__PASSAGE TO READ__
○ ○ ○ ○

Mohammad Javad Zarif
Mohammad Javad ZarifReuters

Iranian Foreign Minister Mohammad Javad Zarif denied his country would interfere with the US presidential election next year, saying his government does not have a preference in the race.

Speaking in an interview on NBC’s “Meet the Press,” which will air in full on Sunday, Zarif accused the US of initiating a cyberwar with his country.

“Any war the United States starts it won’t be able to finish,” said Zarif in the interview, which took place in New York while the Iranian Foreign Minister visited the city in order to attend the UN General Assembly.

Asked about US intelligence which includes Iran among the countries attempting to interfere with the US election, Zarif replied, “We don’t have a preference in your election to intervene in that election.”

“We don’t interfere in the internal affairs of another country. But there is a cyber war going on,” he added.

Zarif cited the Stuxnet computer virus which is blamed for disrupting thousands of Iranian centrifuges in an effort to damage its nuclear program.

Stuxnet is widely believed to be an American and Israeli creation, though Israel did not admit to being behind it. A 2012 report said that then-US President Barack Obama ordered the Stuxnet virus attack on Iran as part of a wave of cyber sabotage and espionage against the Islamic Republic.

○ ○ ○ ○

__SUPPLIED DATA__

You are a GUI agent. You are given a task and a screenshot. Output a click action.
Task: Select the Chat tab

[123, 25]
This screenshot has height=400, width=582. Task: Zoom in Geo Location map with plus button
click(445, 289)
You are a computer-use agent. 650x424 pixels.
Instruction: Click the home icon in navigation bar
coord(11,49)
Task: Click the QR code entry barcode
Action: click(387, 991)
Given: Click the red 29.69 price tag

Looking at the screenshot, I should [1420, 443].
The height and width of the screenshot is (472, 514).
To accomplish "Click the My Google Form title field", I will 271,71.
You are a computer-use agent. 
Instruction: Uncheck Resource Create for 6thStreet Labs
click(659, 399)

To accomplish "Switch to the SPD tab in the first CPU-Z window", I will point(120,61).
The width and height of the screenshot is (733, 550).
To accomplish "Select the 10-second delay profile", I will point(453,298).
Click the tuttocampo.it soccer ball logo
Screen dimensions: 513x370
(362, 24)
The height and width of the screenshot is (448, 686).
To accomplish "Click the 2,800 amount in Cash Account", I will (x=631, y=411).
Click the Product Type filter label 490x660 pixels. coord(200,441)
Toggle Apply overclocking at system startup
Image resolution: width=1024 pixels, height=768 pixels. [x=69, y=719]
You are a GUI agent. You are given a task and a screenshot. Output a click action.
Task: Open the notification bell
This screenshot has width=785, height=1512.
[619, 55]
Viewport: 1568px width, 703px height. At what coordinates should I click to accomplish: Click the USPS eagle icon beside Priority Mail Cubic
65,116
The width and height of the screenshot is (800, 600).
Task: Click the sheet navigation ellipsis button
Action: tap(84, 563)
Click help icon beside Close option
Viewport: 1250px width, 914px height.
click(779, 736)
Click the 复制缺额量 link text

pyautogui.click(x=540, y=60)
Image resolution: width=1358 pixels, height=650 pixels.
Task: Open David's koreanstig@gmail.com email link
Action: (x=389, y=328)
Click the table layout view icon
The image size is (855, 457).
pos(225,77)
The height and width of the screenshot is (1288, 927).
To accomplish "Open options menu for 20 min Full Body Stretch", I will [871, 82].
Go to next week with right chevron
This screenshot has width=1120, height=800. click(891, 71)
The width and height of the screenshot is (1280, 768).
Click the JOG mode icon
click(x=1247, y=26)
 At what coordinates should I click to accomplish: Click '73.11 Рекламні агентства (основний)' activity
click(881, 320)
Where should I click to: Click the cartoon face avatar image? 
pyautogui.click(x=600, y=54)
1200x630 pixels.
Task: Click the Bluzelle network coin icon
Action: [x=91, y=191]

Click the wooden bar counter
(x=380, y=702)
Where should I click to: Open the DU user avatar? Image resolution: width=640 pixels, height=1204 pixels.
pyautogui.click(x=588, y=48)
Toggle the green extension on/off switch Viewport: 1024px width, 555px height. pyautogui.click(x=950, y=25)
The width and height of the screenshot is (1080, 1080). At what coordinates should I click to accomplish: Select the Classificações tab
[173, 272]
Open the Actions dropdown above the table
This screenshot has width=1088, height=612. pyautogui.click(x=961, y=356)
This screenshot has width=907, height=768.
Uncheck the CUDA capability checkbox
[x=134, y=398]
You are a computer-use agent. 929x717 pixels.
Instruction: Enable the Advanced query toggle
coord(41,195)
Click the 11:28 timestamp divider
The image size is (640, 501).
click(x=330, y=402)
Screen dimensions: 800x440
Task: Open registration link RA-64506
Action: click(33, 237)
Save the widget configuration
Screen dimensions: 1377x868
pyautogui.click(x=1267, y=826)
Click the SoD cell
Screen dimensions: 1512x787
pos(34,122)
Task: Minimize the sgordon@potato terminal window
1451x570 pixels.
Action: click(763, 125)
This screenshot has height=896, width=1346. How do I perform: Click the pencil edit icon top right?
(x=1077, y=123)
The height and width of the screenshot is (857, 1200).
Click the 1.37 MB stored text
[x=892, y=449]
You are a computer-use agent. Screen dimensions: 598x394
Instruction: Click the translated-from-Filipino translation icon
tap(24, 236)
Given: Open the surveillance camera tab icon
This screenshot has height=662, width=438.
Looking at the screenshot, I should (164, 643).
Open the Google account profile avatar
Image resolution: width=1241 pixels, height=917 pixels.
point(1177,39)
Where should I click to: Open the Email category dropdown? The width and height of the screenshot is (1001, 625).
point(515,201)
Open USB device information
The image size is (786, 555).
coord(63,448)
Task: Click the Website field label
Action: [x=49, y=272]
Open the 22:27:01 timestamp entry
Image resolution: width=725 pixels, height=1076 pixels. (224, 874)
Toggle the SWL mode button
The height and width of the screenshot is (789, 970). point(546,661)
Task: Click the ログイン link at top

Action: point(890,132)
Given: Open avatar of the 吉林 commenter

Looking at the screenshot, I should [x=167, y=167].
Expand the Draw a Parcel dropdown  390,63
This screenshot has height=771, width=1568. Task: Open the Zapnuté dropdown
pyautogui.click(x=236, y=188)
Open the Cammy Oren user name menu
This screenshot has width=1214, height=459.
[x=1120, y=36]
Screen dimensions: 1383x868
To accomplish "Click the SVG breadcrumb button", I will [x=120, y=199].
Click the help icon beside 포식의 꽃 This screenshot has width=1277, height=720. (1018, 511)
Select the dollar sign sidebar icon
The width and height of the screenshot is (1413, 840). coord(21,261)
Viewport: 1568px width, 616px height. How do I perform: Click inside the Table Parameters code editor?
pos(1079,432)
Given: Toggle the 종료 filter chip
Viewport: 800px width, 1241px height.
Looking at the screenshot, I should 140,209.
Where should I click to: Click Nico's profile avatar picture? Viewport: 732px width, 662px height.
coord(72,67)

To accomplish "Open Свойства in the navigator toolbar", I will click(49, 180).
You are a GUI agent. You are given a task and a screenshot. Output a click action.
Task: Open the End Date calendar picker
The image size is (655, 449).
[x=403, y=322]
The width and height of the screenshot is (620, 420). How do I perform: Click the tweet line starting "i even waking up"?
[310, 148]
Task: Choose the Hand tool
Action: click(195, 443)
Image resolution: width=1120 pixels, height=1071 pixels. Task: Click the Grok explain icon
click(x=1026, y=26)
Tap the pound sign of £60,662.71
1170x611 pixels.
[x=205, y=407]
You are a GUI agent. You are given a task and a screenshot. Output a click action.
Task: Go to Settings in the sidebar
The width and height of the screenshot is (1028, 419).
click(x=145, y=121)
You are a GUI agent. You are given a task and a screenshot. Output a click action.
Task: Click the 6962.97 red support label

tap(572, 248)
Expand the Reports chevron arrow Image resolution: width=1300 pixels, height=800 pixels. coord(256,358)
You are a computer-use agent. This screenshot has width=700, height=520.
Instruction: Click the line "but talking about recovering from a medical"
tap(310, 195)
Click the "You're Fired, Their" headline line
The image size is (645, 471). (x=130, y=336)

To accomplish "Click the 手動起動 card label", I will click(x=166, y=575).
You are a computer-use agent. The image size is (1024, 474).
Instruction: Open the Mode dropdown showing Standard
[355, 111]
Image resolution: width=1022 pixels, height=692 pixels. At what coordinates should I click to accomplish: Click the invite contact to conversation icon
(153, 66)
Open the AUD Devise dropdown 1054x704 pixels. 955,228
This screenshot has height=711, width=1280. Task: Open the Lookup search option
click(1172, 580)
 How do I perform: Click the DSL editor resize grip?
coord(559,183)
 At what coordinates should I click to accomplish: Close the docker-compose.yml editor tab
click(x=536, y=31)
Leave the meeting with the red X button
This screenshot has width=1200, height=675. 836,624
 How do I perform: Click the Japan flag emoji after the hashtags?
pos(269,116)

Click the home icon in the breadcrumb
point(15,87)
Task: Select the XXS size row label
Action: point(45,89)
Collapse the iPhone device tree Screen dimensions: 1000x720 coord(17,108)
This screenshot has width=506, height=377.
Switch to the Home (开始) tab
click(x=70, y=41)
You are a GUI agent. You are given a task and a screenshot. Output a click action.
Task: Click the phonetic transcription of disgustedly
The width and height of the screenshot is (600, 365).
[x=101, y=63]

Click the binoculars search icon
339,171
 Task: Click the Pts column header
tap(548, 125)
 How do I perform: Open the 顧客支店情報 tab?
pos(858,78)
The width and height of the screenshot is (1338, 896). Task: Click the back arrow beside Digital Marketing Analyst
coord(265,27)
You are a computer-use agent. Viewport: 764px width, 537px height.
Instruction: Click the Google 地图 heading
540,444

○ ○ ○ ○

__WHAT TO PRODUCE__
Continue the news article above about Iranian Foreign Minister Zarif's interview on US election interference, picking up right after its last sentence.

__OUTPUT OF THE EXERCISE__
“The United States started that cyber war, with attacking our nuclear facilities in a very dangerous, irresponsible way that could’ve killed millions of people. You remember Stuxnet?” Zarif told NBC.

“So there is a cyber war ... and Iran is engaged in that cyber war. But the United — any war that the United States starts, it won’t be able to finish,” he added.

The interview comes amid continued tensions between the US and Iran, which began when US President Donald Trump withdrew from the 2015 nuclear deal last May. He later imposed two rounds of sanctions on Iran, the latest of which went into effect in November of 2018.

Iran, in turn, has scaled back its compliance with the 2015 deal.

During Trump’s speech at the UN General Assembly last week, he accused the Iranian government of a "fanatical quest" for nuclear weapons.

Iranian President Hassan Rouhani later claimed that America, not Iran, is the key supporter of Middle East terrorism and added that Trump has been misguided in his criticisms of Iran.